Google has this for open data
http://opendatakit.org/about/deployments/

and the open knowledge foundation has this
http://thedatahub.org/

I am not certain that either could be exactly what your are looking for, but perhaps with some creativity it can reach the same ends. I alwasy thought it would be best if academic bibliographic information was part of a globaly distributed ‘disk’ that each user participated by running the bibliographic software – just like torrents; only for a good thing!

Dennis

Joeran [Docear] · 20th November 2012 at 15:22

ok, thank you, we will have a look at this!
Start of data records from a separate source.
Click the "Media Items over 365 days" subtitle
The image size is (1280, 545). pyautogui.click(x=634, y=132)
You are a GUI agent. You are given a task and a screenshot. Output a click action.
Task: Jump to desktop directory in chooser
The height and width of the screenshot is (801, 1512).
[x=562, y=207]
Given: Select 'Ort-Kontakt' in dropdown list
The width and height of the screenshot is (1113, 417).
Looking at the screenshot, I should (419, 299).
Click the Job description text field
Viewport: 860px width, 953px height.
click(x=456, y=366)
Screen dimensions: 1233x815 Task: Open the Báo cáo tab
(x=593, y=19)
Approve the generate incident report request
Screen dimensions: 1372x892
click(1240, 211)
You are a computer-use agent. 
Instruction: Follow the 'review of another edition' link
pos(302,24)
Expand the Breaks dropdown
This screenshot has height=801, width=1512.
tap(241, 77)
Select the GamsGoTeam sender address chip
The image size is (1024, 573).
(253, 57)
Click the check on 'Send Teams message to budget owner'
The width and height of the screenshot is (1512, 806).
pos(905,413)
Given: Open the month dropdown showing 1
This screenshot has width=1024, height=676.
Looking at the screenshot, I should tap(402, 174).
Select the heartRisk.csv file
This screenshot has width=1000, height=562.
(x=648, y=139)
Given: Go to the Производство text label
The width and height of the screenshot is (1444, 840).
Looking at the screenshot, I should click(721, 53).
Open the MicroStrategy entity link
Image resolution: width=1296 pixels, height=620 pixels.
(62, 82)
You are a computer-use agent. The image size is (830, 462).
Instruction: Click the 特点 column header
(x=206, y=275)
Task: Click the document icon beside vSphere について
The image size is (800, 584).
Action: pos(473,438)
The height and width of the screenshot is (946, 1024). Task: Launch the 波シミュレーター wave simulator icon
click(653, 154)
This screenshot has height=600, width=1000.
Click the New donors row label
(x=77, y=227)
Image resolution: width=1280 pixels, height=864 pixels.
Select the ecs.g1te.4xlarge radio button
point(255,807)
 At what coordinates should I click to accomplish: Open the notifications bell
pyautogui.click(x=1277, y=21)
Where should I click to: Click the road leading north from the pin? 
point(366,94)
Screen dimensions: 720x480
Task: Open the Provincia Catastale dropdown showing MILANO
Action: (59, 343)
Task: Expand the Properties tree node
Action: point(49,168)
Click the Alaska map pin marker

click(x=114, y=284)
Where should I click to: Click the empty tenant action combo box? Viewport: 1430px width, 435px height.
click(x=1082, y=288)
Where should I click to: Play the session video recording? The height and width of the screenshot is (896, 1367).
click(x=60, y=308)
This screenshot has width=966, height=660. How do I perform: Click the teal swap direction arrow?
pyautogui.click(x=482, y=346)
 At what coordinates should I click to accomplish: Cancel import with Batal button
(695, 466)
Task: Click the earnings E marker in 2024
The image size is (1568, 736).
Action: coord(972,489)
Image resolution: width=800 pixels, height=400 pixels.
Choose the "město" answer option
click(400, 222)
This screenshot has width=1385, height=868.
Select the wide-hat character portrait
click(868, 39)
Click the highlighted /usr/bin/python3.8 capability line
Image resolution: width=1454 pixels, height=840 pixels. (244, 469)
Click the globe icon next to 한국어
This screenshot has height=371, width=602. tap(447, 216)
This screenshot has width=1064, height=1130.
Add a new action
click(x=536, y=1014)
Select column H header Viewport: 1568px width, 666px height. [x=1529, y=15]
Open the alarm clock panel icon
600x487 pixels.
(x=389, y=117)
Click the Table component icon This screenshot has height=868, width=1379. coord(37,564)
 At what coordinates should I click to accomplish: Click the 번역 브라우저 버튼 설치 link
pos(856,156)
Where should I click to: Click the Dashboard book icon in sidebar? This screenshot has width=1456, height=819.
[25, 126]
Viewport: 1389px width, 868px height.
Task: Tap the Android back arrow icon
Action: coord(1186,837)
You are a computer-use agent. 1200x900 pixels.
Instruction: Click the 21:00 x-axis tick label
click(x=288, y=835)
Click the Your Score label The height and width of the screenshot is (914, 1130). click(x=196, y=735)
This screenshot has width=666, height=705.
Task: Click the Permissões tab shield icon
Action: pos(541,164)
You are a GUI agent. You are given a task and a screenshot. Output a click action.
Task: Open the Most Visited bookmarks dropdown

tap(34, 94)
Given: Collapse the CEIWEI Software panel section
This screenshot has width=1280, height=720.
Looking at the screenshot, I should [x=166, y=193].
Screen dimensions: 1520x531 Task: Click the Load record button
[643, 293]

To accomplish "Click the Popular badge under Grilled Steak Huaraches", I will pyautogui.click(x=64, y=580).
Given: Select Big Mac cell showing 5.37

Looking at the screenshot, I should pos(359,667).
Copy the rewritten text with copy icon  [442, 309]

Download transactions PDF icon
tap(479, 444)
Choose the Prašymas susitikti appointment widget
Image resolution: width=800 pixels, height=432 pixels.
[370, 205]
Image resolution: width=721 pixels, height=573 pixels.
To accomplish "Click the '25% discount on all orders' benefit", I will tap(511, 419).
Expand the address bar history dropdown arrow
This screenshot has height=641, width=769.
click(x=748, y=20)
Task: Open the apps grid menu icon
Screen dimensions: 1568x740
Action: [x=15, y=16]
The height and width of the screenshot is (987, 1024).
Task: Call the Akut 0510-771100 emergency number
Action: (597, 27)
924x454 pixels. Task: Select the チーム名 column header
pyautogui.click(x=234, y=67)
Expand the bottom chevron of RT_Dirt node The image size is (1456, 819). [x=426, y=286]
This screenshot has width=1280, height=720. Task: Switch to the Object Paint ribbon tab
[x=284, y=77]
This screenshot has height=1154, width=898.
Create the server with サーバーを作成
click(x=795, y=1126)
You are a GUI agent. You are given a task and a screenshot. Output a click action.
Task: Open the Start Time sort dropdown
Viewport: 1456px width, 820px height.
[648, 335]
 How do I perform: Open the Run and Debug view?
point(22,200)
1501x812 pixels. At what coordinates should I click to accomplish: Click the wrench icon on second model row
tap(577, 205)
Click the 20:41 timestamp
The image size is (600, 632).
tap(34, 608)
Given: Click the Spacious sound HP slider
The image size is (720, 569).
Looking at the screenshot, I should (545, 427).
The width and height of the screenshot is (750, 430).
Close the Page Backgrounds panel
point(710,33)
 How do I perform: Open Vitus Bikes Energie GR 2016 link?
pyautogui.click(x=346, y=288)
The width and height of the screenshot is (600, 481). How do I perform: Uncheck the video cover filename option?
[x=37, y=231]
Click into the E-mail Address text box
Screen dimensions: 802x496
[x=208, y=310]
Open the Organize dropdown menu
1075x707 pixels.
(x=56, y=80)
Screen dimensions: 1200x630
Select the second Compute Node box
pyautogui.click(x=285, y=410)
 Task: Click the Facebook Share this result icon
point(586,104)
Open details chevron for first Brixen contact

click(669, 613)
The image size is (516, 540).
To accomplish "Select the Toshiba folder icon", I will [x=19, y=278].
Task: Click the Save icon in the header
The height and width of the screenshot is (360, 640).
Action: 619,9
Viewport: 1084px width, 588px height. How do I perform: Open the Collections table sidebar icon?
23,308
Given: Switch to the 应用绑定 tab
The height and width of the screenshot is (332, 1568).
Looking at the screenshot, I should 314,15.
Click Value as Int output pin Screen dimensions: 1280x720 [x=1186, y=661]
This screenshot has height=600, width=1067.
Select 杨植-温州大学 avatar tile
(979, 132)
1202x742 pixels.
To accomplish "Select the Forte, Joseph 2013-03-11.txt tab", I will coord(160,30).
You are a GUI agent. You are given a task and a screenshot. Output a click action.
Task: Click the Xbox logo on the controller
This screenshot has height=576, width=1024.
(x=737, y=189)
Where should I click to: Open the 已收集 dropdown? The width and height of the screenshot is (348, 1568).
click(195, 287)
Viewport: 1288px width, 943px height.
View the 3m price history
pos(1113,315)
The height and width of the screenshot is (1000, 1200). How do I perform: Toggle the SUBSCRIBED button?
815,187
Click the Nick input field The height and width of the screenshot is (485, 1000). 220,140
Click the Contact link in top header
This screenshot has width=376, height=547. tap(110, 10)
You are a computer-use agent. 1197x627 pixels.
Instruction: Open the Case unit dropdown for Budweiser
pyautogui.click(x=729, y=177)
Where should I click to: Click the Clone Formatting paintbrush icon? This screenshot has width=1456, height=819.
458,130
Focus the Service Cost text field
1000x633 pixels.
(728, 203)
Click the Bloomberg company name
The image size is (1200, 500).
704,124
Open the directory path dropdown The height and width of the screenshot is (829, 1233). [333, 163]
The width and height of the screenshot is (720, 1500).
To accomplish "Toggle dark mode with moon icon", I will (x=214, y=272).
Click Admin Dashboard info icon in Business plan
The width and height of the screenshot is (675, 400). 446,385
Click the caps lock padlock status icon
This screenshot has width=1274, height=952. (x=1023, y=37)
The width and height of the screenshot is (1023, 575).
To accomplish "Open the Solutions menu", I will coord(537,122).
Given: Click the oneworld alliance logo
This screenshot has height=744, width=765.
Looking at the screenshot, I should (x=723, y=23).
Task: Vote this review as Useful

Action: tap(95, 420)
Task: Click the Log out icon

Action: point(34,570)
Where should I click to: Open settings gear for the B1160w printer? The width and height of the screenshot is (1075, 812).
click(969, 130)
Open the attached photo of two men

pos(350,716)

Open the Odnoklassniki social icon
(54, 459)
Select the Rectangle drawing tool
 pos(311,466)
BobKnocker · 25th October 2012 at 07:31

I dont know how your reco system works , but you could introduce Google Drive integration with the option to allow users to include thier pdfs in the index. That way their computer can do the indexing like with zotero, or use drives integrated indexing and forward the data to a central hub. Also, integrating Drive would enable live collaboration by design of their product. It really is something quite extraordinary.

I would really look at using google cloud storage. Its insanly cheap. No server administration. You gain access to easy to use api’s that are right up your alley.

I would dedicate it all to see this project through because to me Docear represents a component in the next phase in comprehension. Honestly I feel the functionality needs to be abstracted out to well defined html+js components so that they can be integrated in general computing much like I feel Mozilla Popcorn will. The ability to extract out highlights and notes from pdfs is one component. Another would be the mind-mapping functionality and yet another would be the ability to export this to a paper outline with a bibliography. By separating out these well defined functionalities new levels in your creations evolution can be realized such as the ability to use any piece of media rather than a pdf and integration with new touch and gesture technologies.

The ability to monetize your work would extend from consulting businesses on new forms of productivity that have been vetted by thier effects on education. Not to mention massive grants to integrate this tech into a the education systems of various countries. eww… I sound like my grandfather

Joeran [Docear] · 25th October 2012 at 08:25

thank you very much for all your ideas. we are indeed looking into cloud hosting but more for the collaborative part (working together on mind maps etc.), not for the recommender system. But it really might be a good idea to “outsource” the PDF processing (extracting titles, text, …) to our users. We will think about this!